** Exercise objective **
Copy out again, unchanged, the listing below from the line that has "Tegelgereedschap (296, 62)" through the line that has "[Vergelijkingspagina] (97, 1084)".

** Data to examine **
-- Opening Marker --

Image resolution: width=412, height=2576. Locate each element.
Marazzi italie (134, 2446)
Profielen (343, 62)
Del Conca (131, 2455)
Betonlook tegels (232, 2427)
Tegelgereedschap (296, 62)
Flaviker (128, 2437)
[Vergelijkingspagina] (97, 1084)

-- Closing Marker --
-- Opening Marker --

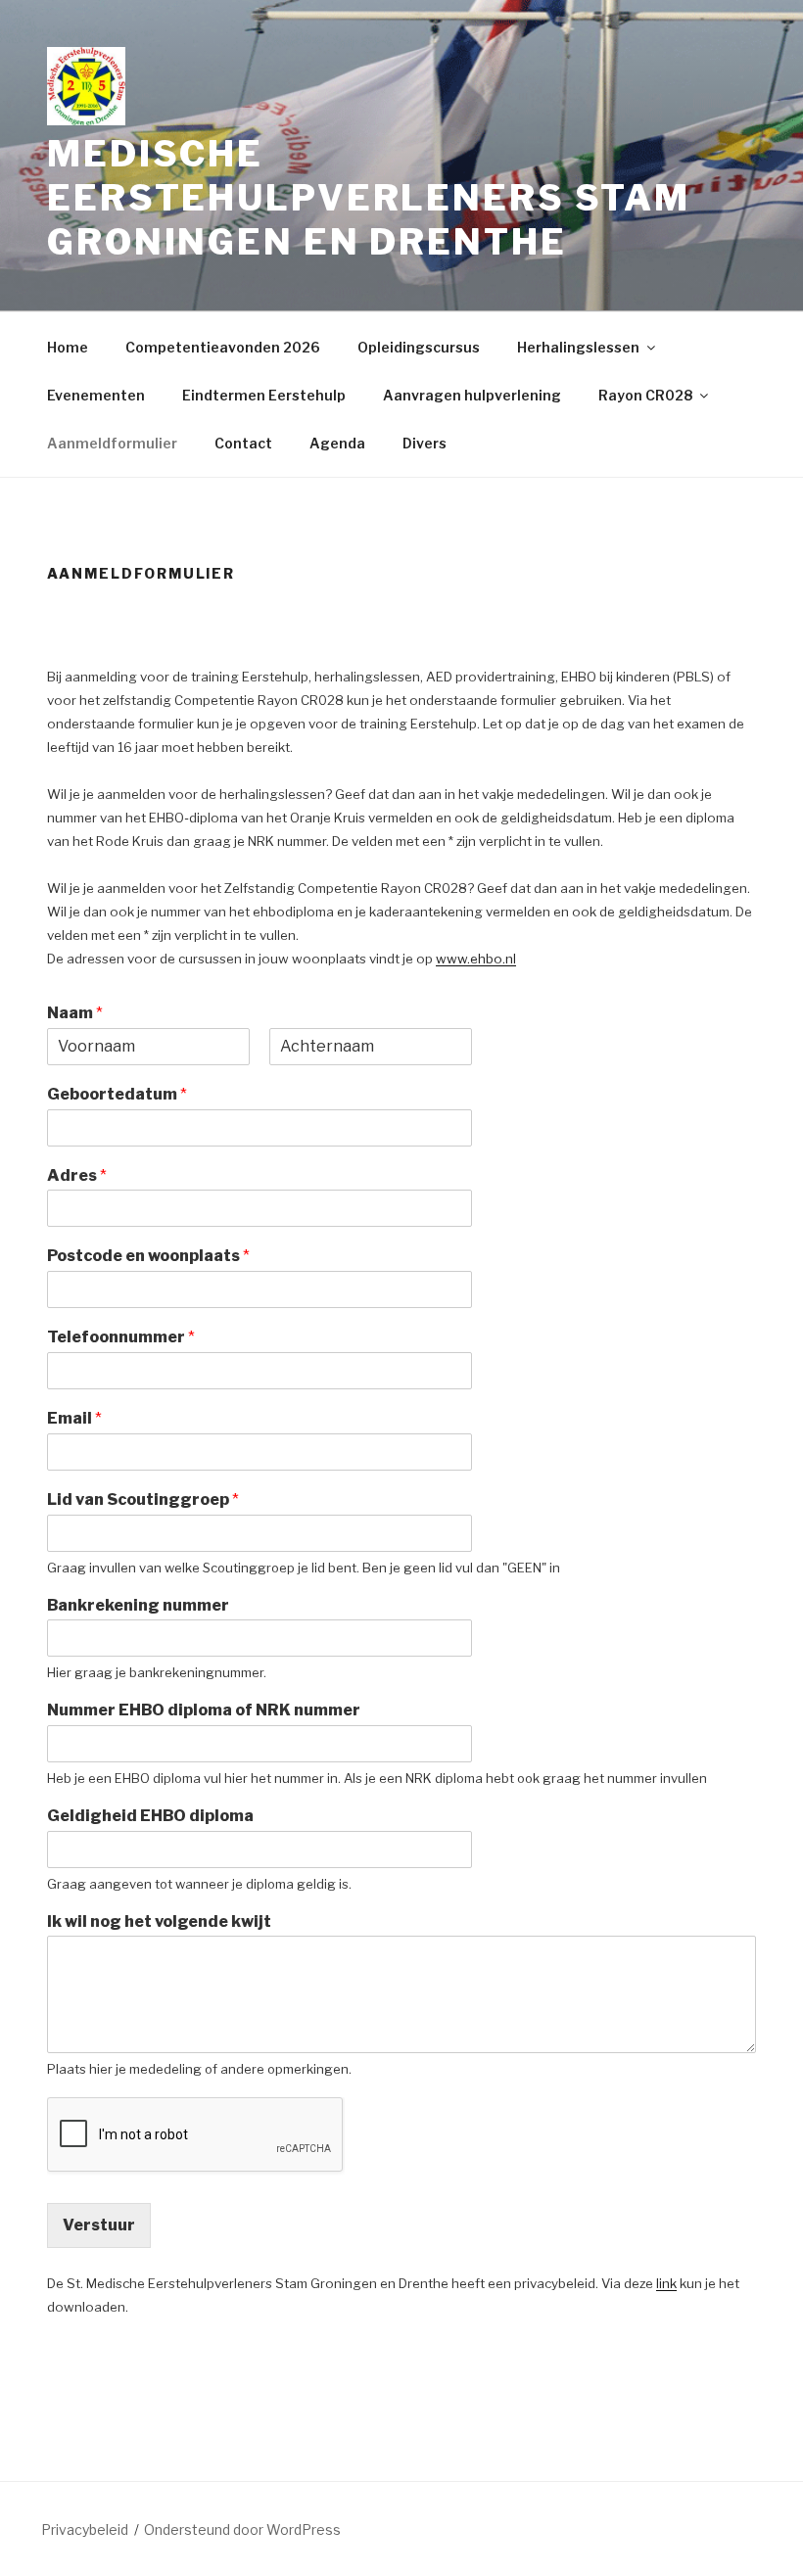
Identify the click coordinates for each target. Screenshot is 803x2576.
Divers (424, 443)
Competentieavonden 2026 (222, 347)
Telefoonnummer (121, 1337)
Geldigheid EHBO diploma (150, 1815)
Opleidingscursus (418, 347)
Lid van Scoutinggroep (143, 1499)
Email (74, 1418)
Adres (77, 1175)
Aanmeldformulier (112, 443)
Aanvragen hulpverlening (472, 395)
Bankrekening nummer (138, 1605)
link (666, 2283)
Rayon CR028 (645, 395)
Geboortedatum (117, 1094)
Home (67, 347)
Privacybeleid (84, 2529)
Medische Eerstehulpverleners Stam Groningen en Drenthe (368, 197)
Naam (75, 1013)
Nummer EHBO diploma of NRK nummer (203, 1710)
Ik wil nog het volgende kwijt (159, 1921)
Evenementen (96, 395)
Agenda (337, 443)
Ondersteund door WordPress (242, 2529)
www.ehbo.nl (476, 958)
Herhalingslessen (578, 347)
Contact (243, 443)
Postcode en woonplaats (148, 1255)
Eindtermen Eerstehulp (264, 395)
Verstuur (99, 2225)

-- Closing Marker --

** Output of the exercise **
Tegelgereedschap (296, 62)
Flaviker (128, 2437)
[Vergelijkingspagina] (97, 1084)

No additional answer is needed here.